Table 1: Documents analysed  

Title  Publishing body   Date  
The Finance Gap for UK Nature  Green Finance Institute (GFI)  October 2021  
Mobilising Green Investment: 2023 Green Finance Strategy  UK government – multiagency  March 2023  
Environmental Improvement Plan 2023  Department for Environment, Food and Rural Affairs (DEFRA)  January 2023  
England Trees Action Plan 2021-2024  DEFRA  May 2021  
England Peat Action Plan  DEFRA  May 2021  
Nature Markets: A framework for scaling up private investment in nature recovery and sustainable farming  DEFRA  March 2023  
Our role in Natural Capital Markets  UK Infrastructure Bank  November 2022  
Greening Finance: A Roadmap to Sustainable Investing  HM Treasury  October 2021  
Transition Plan Taskforce Disclosure Framework  Transition Plan Taskforce  October 2023  
Promoting the international interoperability of a UK Green Taxonomy   GTAG – GFI  February 2023  
Advice on the development of a UK Green Taxonomy   GTAG – GFI  October 2022  
Streamlining and increasing the usability of the DNSH within the UK Green Taxonomy  GTAG – GFI  August 2023  
Applying the UK Green Taxonomy to wider policies: the value case and options  GTAG – GFI  August 2023  
Getting the KPIs Right: Implementing an effective reporting regime for the UK Green Taxonomy  GTAG – GFI  August 2023  
Developing a UK taxonomy adapted to the UK’s needs in the short and medium term: Scope, coverage and reporting considerations  GTAG – GFI  August 2023  
Operational considerations for taxonomy reporting: assessing and dealing with data gaps and the use of proxies  GTAG – GFI  September 2023  
Treatment of green financial products under an evolving UK Green Taxonomy  GTAG – GFI  September 2023  
Creating an institutional home for the UK Green Taxonomy: exploring options  GTAG – GFI  September 2023  
A high-integrity standards framework for UK nature markets BSI July 2023 

 To develop our coding framework and explore whether and to what extent green finance policy addresses risk we drew on literature reviews of green finance and the commodification of nature. For instance, Kirkup (2022) has identified the following themes in scholarship of risks linked to nature commodification: (1) ethical and cultural considerations; (2) impact on environmental outcomes; and (3) negative influence on power relations. We incorporated these themes into our coding framework including a node for financial risk, which we hypothesised would be the primary risk addressed due to the focus on attracting private investment. We also included a ‘rationale’ node to capture background information and drivers for these policies (see below). One author undertook the initial coding while the other authors reviewed progress.  

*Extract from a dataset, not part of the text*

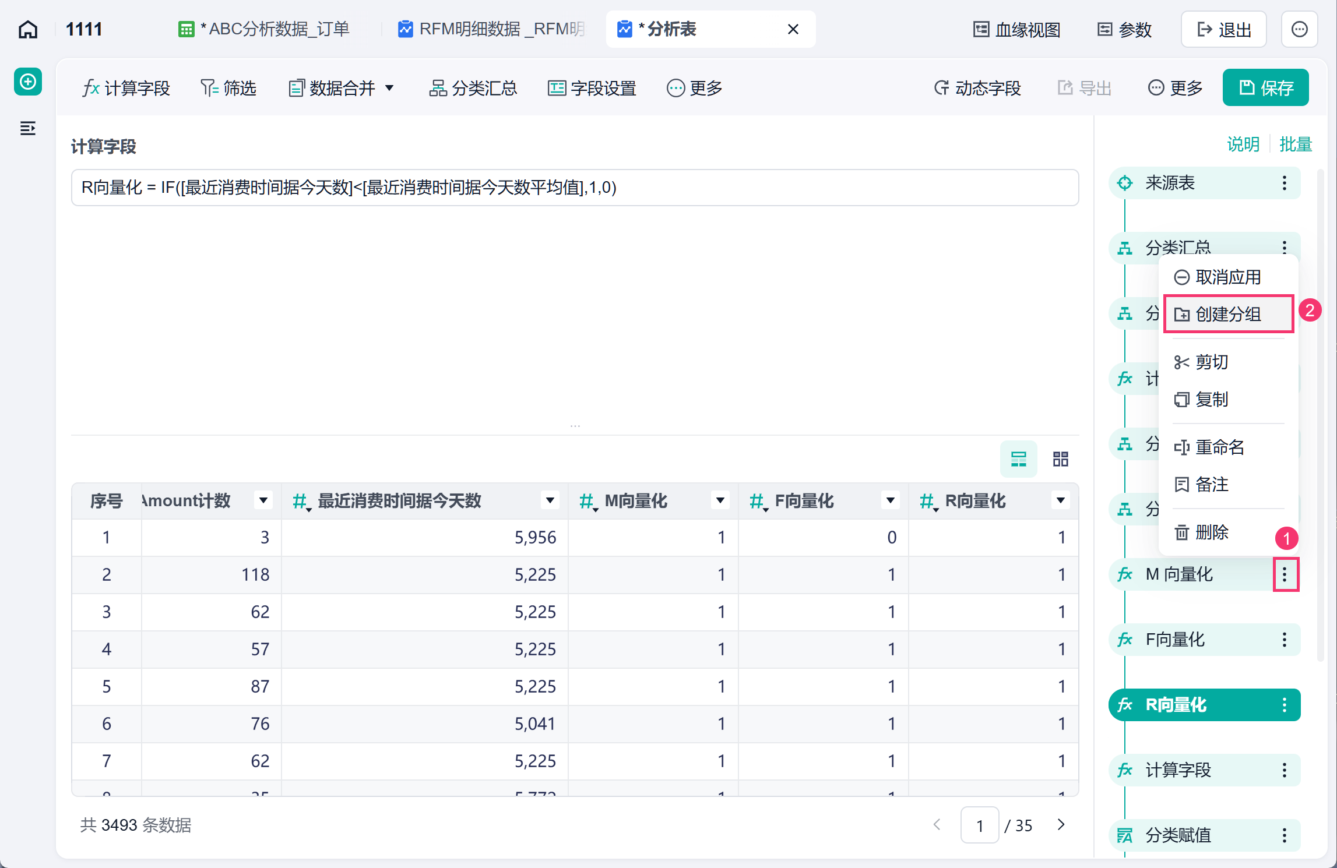This screenshot has width=1337, height=868.
Task: Open three-dot menu of R向量化 step
Action: click(1285, 705)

We were generous in our coding of risk, providing space for discussion and interpretation, and some risks were coded under two nodes to avoid being too prescriptive in our identification of risks. ‘Greenwashing’ was challenging to code, as policy documents tended not to clearly define the term, and it could refer to ‘ethical and cultural impact’ or ‘negative impact on power relations’ due to issues of opaque decision-making, ‘impact on environmental outcomes’ from misrepresenting benefits or failing to capture harm, or financial risk if it was discussed in the context undermining investor confidence. We therefore based our coding of ‘greenwashing’ on the context of how it was discussed (see Findings).  

Findings

Financial risks and commodifying nature

Our analysis indicated that policy documents tended to overlook or underplay the potential risks of commodifying nature. Moreover, where the documents did raise risks there mostly in the financial category (see Table 2). For instance, we only coded for one mention of financial risks in the Environmental Improvement Plan – the most substantive cross sector policy document we reviewed – which referred to the government’s aim to reduce ‘risk and uncertainty around the financial returns…for investors and providers’. Not including the Environmental Improvement Plan, nine other documents referenced the risk of maintaining consumer confidence and the clarity or consistency of the operating environment. Documents also highlighted the risk that current standards would not fully capture fund activities. In one illustrative example:  

Context: An asset manager determining taxonomy alignment.  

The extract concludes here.